USF/config/task/object_detection.yaml at main · Tom-Notch/USF · GitHub

1
2
3
4
5
6
7
8
9
10
11
12
13
14
15
16
17
18
19
20
21
22
23
24
25
26
27
28
29
30
31
32
33
34
35
36
37
38
39
40
41
42
43
44
45
46
47
48
49
50
51
52
53
54
55
56
57
58
59
60
61
62
63
64
65
66
67
68
69
70
71
72
73
74
75
76
77
78
79
80
81
82
83
84
85
86
87
88
89
90
91
92
93
94
95
96
97
98
99
100
101
102
103
104
105
106
107
108
109
110
111
112
113
114
115
116
117
118
119
120
121
122
123
124
125
126
127
128
129
130
131
132
133
134
135
136
137
138
139
140
141
142
143
144
145
146
147
148
%YAML 1.2
---
# ──────────────────────────────────────────────────────────────────────
# Object Detection Task (PANDORA Dataset)
# ──────────────────────────────────────────────────────────────────────
# CenterNet-style detector that predicts heatmaps + regression maps
# for Rectangular Bounding Fields of View (RBFoV).
# Supports both Spherical and Planar backbones via architecture default.
# ──────────────────────────────────────────────────────────────────────

root_directory: ${oc.env:USF_PROJECT_DIRECTORY}/config/task/object_detection

defaults:
    - object_detection@architecture: spherical  # architecture variant: spherical | planar
    - strategy: DDP                             # distributed training strategy: DDP | DeepSpeed | FSDP
    - _self_

# checkpoint: ${oc.env:USF_PROJECT_DIRECTORY}/data/object_detection/checkpoint/spherical-nrr-200.ckpt # uncomment to resume

# ── Lightning Model ──────────────────────────────────────────────────
model:
    _target_: usf.network.model.object_detection.ObjectDetectionLightningModel

    optimizer_param:
        lr: 0.001            # AdamW learning rate
        weight_decay: 0.01   # AdamW weight decay

    lr_scheduler_param:
        warmup_steps_rate: 0.4  # fraction of total steps spent in linear warmup
        min_lr_rate: 0.01       # minimum LR as a ratio of initial LR
        num_cycles: 0.5         # cosine annealing half-cycles (0.5 = single decay to min)

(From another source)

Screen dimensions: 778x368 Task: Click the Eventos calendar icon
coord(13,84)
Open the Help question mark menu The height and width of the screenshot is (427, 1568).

    benchmark_train: false   # compute mAP every training step (slow, for debugging)
    benchmark_eval: false    # compute mAP + visualize predictions every validation step

    num_regression_points: 3 # number of nearest grid points to activate for each GT centroid in the regression target maps

    # ── Post-Processing: Extract Raw Detections ──────────────────────
    extract_raw_rbfovs:
        probability_threshold: 0.3  # minimum confidence in [0, 1) for a heatmap peak to become a detection
        pool_radius: 0.06705        # geodesic radius for local-max pooling (optional; defaults to 1.5 x avg nn distance)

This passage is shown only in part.